- Bombardment of Lewes: Part of the War of 1812
| Date | 6–7 April 1813 |
| Location | Lewes, Delaware |
| Result | American victory |

Belligerents
- United States: United Kingdom

Commanders and leaders
- David Haslet Samuel Boyer Davis: John Beresford

Casualties and losses
- No casualties: 1 gunboat damaged

= Bombardment of Lewes =

The Bombardment of Lewes was a military engagement during the War of 1812 during which a British naval squadron bombarded the American town of Lewes, Delaware.

== The bombardment ==
Following the outbreak of the War of 1812 between the United States and Great Britain, British naval forces established a partial blockade of the American eastern seaboard. As part of this strategy of blockade, the Royal Navy also conducted a series of sporadic attacks against American towns and coastal shipping. In March 1813 a force of British ships arrived in the Delaware Bay, where they proceeded to enforce the British blockade.

On 4 April 1813 a small British squadron commanded by Commodore John P. Beresford aboard HMS Poictiers arrived off the coast of Delaware, bound for Cape Henlopen. The warships approached the port town of Lewes, Delaware, encountering a small, revolution-era coastal defense battery to the west of town. Lewes itself was defended by a hastily assembled fort that had been built from pine logs in the town center. Beresford laid anchor and sent a shore party to the town, where their attempts to requisition supplies from the townspeople were rebuked by the arrival of the Delaware state militia. After several failed attempts to negotiate a surrender of supplies, Commodore Beresford addressed a final letter to "the first magistrate at Lewistown". The letter read;

Sir,

As soon as you receive this, I request you will send 20 live bullocks with a proportionate quantity of vegetables and hay to the Poictiers for the use of Britannic Majesty's squadron now at this anchorage, which will be immediately paid for at the Philadelphia prices.
If you refuse to comply with this request I shall be under necessity of destroying your town.

I have the honor to be, sir, your very obedient servant,

J. P. Beresford

Commodore and commander of the British Squadron in the Mouth of the Delaware.

The letter was received by the governor of Delaware, who had traveled from the state capital in Dover to Lewes in light of the situation with the British.
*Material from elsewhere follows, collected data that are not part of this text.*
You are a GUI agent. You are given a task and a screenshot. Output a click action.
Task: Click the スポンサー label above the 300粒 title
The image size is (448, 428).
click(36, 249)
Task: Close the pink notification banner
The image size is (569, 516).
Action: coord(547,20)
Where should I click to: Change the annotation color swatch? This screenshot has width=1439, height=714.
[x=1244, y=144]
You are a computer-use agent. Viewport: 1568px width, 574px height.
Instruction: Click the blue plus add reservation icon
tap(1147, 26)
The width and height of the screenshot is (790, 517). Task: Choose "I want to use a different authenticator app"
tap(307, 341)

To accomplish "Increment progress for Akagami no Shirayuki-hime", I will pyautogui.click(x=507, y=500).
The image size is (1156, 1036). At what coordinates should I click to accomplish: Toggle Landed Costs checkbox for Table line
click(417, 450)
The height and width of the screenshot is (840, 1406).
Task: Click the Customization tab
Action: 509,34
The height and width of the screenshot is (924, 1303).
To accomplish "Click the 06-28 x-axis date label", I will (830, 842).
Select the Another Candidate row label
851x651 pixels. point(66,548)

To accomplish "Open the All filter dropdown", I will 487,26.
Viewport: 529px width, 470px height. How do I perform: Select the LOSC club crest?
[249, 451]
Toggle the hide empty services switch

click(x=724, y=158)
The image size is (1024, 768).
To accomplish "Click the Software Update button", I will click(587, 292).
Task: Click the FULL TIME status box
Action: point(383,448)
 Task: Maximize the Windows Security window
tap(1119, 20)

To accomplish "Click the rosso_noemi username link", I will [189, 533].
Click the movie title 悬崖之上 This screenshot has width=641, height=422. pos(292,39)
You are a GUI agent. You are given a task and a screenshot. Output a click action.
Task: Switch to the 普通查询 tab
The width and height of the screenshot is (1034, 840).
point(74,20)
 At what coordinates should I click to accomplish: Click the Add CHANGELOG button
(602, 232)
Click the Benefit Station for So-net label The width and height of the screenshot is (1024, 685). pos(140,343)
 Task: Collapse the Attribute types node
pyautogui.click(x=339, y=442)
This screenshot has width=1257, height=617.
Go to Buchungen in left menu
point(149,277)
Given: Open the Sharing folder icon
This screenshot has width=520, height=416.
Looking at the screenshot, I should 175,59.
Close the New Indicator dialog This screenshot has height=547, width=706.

The governor replied to Beresford that acquiescing to his demands would violate the laws of the United States, and so declined the command. In response, the British flotilla bombarded the town over the course of 22 hours from 6 to 7 April. The British fire - which consisted of cannonballs and Congreve rockets - was for the most part ineffective, though several chimneys in the town suffered minor damage. The Americans returned fire, and succeed in setting one British gunboat aflame. Beresford broke off his attack on 7 April, and his ships withdrew to continue blockading the Delaware Bay. Casualties for the bombardment were recorded by the Americans as one pig wounded (leg broken) and one chicken killed. The British also suffered no casualties.

=== Legacy ===
One of the homes damaged in the bombardment, now known as the "Cannonball House" on account a British cannonball being lodged in its foundation, serves as Lewes' maritime history museum. A copy of Commodore Beresford's letter of demands to the town is stored in the house.